TRY IT: Search each line of the data for the word "Collapse"; copy every line where it is found.

(Dataset entries)

[Start of Attachment]

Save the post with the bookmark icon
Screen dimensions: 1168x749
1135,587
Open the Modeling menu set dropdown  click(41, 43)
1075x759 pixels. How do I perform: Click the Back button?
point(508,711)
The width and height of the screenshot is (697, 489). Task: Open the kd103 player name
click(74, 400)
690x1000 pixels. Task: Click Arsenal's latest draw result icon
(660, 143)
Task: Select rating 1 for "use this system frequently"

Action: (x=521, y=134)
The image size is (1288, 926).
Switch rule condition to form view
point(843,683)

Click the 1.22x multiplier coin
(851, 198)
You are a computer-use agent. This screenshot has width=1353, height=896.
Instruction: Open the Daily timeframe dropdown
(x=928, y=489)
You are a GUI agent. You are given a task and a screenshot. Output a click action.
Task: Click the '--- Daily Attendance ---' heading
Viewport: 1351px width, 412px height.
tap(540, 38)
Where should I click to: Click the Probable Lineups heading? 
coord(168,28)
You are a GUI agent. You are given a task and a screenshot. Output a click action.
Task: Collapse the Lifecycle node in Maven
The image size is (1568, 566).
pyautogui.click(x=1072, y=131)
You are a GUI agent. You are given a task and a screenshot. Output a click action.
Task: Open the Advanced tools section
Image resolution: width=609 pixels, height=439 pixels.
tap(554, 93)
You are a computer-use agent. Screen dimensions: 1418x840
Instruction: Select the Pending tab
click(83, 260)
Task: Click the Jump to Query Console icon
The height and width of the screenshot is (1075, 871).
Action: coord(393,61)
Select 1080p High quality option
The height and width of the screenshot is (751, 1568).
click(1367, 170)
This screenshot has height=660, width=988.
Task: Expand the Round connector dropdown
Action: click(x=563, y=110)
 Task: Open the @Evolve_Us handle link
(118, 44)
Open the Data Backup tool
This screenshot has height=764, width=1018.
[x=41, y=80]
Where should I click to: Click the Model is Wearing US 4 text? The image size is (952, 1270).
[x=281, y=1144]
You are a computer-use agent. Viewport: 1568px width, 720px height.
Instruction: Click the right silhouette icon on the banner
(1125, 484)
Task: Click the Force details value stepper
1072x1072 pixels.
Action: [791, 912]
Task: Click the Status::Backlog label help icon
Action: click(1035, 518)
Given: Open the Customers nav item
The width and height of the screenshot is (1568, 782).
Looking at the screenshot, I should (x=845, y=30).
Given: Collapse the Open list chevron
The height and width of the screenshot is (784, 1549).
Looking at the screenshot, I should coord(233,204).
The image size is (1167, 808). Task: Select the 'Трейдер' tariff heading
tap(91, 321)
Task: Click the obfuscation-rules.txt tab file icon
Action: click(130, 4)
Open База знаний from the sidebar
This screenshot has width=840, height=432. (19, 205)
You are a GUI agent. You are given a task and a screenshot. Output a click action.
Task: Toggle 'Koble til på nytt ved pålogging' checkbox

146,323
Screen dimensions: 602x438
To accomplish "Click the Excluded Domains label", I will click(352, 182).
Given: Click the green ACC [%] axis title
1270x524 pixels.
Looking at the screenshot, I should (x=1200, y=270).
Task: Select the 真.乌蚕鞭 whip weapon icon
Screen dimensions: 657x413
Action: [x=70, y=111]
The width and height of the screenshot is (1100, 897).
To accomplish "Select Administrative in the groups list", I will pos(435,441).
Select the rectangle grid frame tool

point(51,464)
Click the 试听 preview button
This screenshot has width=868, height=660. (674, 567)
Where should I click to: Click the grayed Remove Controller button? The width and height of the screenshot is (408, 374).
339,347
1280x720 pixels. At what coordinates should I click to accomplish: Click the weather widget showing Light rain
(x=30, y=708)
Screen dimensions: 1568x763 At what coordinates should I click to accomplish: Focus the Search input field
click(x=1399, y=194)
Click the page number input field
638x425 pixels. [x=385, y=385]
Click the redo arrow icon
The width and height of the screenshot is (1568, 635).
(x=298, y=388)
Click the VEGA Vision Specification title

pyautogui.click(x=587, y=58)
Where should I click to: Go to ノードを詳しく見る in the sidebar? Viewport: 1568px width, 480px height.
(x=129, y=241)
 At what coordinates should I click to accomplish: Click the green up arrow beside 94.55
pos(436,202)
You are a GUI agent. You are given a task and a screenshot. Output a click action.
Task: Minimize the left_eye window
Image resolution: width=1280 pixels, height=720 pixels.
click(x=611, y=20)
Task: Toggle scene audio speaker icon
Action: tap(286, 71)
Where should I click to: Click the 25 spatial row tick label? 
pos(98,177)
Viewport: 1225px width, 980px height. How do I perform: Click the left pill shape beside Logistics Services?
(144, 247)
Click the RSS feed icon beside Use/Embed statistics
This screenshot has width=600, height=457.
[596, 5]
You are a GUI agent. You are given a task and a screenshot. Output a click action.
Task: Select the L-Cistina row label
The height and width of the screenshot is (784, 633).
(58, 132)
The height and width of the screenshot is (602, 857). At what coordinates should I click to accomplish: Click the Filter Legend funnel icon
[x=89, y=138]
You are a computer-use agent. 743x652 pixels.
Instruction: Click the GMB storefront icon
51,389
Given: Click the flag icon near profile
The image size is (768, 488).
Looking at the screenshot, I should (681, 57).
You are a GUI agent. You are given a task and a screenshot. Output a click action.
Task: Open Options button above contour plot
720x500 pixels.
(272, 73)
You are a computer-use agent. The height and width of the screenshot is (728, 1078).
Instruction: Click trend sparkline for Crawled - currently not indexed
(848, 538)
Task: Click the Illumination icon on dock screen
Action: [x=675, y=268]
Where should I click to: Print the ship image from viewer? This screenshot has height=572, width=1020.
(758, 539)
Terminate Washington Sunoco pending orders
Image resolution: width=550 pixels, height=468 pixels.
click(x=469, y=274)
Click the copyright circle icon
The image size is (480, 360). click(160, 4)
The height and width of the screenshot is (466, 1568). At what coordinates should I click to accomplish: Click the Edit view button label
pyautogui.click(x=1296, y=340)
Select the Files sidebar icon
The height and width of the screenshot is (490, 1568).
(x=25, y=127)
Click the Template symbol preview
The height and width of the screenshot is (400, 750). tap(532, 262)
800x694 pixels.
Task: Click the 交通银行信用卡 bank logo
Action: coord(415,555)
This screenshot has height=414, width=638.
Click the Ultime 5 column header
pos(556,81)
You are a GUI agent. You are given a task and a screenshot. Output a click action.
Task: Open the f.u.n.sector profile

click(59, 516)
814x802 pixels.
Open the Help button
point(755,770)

[End of Attachment]

PROBLEM SOLUTION:
Task: Collapse the Lifecycle node in Maven
Given: Collapse the Open list chevron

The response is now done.